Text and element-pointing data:

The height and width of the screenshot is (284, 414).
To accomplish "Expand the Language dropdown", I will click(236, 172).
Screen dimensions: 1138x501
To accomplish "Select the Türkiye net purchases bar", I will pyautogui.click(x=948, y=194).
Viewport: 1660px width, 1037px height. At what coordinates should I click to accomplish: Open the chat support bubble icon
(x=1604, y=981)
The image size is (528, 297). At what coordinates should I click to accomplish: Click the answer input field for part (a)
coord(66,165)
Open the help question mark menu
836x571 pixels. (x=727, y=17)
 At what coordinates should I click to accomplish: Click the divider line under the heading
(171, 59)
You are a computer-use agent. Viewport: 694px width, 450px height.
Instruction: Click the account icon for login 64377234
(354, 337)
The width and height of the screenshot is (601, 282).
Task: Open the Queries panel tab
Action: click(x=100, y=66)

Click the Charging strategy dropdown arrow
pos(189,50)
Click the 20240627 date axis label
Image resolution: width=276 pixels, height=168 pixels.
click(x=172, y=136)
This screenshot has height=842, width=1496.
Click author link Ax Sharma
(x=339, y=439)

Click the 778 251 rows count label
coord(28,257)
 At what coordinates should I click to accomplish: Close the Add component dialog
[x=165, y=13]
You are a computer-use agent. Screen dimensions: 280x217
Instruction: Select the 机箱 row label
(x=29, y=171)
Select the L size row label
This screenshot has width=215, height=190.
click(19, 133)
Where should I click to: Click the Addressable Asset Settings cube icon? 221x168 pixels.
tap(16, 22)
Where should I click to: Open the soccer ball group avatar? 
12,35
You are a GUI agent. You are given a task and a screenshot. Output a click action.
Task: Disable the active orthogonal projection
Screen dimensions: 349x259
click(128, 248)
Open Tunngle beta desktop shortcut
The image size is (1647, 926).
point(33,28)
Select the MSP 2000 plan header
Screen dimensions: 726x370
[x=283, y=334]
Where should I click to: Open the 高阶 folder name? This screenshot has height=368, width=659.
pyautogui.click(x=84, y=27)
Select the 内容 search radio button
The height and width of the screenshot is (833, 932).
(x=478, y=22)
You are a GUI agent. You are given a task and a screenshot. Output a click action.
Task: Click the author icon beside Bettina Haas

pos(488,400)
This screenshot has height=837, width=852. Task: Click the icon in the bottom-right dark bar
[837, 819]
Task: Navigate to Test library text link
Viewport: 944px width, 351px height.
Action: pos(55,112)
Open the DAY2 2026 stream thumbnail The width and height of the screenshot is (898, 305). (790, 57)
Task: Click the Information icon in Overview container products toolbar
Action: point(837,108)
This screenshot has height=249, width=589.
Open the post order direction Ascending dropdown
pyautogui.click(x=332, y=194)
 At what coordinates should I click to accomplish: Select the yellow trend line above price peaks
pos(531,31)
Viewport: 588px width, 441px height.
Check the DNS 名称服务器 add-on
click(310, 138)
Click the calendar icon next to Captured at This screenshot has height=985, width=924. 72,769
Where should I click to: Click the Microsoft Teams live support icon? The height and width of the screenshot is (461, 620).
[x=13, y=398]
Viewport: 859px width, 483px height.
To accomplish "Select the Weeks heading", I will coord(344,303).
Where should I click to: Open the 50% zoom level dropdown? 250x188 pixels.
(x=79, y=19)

_What needs to be done_. Copy out all of the data above without changing any line.

_Problem solution_.
The height and width of the screenshot is (284, 414).
To accomplish "Expand the Language dropdown", I will click(236, 172).
Screen dimensions: 1138x501
To accomplish "Select the Türkiye net purchases bar", I will pyautogui.click(x=948, y=194).
Viewport: 1660px width, 1037px height. At what coordinates should I click to accomplish: Open the chat support bubble icon
(x=1604, y=981)
The image size is (528, 297). At what coordinates should I click to accomplish: Click the answer input field for part (a)
coord(66,165)
Open the help question mark menu
836x571 pixels. (x=727, y=17)
 At what coordinates should I click to accomplish: Click the divider line under the heading
(171, 59)
You are a computer-use agent. Viewport: 694px width, 450px height.
Instruction: Click the account icon for login 64377234
(354, 337)
The width and height of the screenshot is (601, 282).
Task: Open the Queries panel tab
Action: click(x=100, y=66)

Click the Charging strategy dropdown arrow
pos(189,50)
Click the 20240627 date axis label
Image resolution: width=276 pixels, height=168 pixels.
click(x=172, y=136)
This screenshot has height=842, width=1496.
Click author link Ax Sharma
(x=339, y=439)

Click the 778 251 rows count label
coord(28,257)
 At what coordinates should I click to accomplish: Close the Add component dialog
[x=165, y=13]
You are a computer-use agent. Screen dimensions: 280x217
Instruction: Select the 机箱 row label
(x=29, y=171)
Select the L size row label
This screenshot has width=215, height=190.
click(19, 133)
Where should I click to: Click the Addressable Asset Settings cube icon? 221x168 pixels.
tap(16, 22)
Where should I click to: Open the soccer ball group avatar? 
12,35
You are a GUI agent. You are given a task and a screenshot. Output a click action.
Task: Disable the active orthogonal projection
Screen dimensions: 349x259
click(128, 248)
Open Tunngle beta desktop shortcut
The image size is (1647, 926).
point(33,28)
Select the MSP 2000 plan header
Screen dimensions: 726x370
[x=283, y=334]
Where should I click to: Open the 高阶 folder name? This screenshot has height=368, width=659.
pyautogui.click(x=84, y=27)
Select the 内容 search radio button
The height and width of the screenshot is (833, 932).
(x=478, y=22)
You are a GUI agent. You are given a task and a screenshot. Output a click action.
Task: Click the author icon beside Bettina Haas

pos(488,400)
This screenshot has height=837, width=852. Task: Click the icon in the bottom-right dark bar
[837, 819]
Task: Navigate to Test library text link
Viewport: 944px width, 351px height.
Action: pos(55,112)
Open the DAY2 2026 stream thumbnail The width and height of the screenshot is (898, 305). (790, 57)
Task: Click the Information icon in Overview container products toolbar
Action: point(837,108)
This screenshot has height=249, width=589.
Open the post order direction Ascending dropdown
pyautogui.click(x=332, y=194)
 At what coordinates should I click to accomplish: Select the yellow trend line above price peaks
pos(531,31)
Viewport: 588px width, 441px height.
Check the DNS 名称服务器 add-on
click(310, 138)
Click the calendar icon next to Captured at This screenshot has height=985, width=924. 72,769
Where should I click to: Click the Microsoft Teams live support icon? The height and width of the screenshot is (461, 620).
[x=13, y=398]
Viewport: 859px width, 483px height.
To accomplish "Select the Weeks heading", I will coord(344,303).
Where should I click to: Open the 50% zoom level dropdown? 250x188 pixels.
(x=79, y=19)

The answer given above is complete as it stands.